BEGIN
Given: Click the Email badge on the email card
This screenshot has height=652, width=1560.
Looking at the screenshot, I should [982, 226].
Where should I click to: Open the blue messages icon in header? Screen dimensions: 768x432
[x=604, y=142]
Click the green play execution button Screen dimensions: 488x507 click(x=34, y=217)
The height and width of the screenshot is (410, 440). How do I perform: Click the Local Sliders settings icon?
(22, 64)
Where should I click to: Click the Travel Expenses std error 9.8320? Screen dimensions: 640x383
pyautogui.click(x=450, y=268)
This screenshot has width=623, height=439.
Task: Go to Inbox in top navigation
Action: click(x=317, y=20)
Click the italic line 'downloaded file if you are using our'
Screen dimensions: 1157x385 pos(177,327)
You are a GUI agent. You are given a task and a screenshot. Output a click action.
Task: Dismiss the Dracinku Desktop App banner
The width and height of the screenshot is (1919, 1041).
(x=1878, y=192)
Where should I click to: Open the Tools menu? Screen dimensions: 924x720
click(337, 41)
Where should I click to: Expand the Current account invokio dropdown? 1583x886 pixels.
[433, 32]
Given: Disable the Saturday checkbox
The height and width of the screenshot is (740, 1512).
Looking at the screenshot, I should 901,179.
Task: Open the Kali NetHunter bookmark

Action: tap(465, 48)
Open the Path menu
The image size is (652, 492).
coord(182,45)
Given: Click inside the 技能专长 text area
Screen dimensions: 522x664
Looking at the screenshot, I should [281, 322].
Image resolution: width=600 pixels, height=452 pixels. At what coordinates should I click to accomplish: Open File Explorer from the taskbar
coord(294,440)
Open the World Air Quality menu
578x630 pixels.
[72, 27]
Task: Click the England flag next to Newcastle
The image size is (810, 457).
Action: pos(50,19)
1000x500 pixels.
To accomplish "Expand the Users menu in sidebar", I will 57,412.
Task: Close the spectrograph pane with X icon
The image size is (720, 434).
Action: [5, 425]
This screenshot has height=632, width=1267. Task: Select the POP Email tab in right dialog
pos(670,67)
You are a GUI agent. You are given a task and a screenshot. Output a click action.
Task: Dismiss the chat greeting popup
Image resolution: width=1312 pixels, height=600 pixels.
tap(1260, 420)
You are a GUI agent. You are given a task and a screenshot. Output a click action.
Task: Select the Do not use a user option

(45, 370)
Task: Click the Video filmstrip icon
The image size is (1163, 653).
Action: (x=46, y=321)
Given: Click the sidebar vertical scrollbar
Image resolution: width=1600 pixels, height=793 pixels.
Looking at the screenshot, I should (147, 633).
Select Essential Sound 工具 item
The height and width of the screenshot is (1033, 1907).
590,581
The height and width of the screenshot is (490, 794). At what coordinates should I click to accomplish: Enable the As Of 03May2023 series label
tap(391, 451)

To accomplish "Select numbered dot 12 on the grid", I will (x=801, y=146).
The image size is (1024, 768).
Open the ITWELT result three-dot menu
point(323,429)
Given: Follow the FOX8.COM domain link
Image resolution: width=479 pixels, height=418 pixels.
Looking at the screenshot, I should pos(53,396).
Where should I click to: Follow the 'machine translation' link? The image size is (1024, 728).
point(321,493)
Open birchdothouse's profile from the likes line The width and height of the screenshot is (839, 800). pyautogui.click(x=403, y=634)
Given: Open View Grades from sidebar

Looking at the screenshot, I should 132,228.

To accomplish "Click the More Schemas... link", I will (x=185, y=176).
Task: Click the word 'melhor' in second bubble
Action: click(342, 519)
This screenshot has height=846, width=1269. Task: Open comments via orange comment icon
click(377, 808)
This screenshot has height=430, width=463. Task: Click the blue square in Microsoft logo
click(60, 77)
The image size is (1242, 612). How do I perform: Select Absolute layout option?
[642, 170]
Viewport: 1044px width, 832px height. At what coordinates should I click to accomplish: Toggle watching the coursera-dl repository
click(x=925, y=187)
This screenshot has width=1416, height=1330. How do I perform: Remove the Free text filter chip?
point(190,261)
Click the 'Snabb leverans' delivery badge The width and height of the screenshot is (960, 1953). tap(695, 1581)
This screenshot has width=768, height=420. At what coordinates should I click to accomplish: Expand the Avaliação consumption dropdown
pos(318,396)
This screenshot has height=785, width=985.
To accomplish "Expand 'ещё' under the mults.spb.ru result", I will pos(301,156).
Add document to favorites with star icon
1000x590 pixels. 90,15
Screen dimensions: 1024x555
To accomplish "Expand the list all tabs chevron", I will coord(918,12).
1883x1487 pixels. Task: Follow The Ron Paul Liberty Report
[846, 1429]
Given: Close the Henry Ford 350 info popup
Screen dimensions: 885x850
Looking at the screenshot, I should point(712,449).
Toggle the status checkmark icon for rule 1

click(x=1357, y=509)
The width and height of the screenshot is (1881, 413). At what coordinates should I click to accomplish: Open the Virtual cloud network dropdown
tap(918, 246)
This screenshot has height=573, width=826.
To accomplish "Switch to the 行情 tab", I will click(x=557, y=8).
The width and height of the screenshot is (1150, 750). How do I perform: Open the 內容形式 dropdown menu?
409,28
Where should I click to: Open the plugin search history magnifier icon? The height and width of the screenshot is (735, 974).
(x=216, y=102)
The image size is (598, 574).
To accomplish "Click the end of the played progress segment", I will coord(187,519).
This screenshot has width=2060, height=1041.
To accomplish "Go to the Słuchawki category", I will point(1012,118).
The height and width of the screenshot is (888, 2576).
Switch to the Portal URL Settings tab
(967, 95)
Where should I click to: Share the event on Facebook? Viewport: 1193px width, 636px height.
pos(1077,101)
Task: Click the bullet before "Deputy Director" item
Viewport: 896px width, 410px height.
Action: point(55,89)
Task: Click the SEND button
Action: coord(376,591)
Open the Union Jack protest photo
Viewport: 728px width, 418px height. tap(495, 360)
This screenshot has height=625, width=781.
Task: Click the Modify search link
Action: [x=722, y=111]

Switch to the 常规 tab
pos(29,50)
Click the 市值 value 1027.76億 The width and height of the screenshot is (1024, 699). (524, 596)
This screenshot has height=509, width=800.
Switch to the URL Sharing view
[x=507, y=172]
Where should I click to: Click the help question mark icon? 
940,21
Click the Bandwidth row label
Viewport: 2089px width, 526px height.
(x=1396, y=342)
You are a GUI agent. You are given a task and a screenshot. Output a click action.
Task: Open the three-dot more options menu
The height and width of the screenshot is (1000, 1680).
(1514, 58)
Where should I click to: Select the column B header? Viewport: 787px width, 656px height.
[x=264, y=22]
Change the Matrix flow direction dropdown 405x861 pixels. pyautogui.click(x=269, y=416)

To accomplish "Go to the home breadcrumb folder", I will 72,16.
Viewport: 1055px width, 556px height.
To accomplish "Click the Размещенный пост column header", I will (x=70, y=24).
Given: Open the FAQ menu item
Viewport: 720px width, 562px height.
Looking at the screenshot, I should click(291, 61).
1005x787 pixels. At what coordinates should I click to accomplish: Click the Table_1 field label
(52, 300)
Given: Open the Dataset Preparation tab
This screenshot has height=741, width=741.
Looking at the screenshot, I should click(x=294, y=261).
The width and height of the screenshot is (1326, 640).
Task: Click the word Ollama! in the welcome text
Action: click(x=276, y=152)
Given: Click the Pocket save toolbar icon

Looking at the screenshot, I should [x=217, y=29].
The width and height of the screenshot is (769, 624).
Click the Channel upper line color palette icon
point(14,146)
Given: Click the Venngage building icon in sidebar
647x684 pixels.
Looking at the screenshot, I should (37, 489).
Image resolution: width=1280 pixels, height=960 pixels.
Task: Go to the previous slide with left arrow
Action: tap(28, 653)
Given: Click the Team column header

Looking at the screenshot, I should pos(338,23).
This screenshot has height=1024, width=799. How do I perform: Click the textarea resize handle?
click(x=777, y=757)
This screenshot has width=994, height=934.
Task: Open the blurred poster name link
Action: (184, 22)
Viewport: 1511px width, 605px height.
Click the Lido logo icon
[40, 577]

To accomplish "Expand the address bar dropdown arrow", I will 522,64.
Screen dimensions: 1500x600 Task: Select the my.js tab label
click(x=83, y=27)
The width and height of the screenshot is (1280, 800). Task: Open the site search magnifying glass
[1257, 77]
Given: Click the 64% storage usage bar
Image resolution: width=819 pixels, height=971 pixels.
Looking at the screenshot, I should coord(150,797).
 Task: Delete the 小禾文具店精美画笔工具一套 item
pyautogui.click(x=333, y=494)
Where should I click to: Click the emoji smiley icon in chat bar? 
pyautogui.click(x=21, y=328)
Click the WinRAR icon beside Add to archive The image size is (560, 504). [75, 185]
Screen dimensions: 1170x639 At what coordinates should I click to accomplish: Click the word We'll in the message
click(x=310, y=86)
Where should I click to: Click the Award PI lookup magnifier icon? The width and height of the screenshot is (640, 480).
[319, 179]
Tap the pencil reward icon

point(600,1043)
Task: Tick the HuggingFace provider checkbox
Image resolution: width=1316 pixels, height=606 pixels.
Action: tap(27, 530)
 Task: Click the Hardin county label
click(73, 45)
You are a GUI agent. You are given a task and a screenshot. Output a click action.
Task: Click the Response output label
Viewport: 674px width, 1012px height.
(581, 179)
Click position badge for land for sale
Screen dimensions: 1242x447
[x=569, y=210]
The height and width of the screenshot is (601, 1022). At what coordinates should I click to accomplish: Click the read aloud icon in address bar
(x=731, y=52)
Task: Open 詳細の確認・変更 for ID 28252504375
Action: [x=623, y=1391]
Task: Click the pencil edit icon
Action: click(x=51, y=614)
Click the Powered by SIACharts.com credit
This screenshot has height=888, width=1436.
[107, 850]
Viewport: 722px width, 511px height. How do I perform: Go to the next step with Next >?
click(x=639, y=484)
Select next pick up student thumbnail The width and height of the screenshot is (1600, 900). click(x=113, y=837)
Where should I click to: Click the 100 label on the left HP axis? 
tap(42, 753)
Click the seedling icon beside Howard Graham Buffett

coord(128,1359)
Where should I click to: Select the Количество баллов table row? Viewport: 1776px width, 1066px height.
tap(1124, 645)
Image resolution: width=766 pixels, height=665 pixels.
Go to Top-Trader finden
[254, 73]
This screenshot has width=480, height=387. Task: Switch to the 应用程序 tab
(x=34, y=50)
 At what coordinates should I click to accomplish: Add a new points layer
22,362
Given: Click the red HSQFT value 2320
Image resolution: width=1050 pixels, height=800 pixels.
END
Looking at the entries above, copy out every line in which "value" occurs.

Click the 市值 value 1027.76億 The width and height of the screenshot is (1024, 699). (524, 596)
Given: Click the red HSQFT value 2320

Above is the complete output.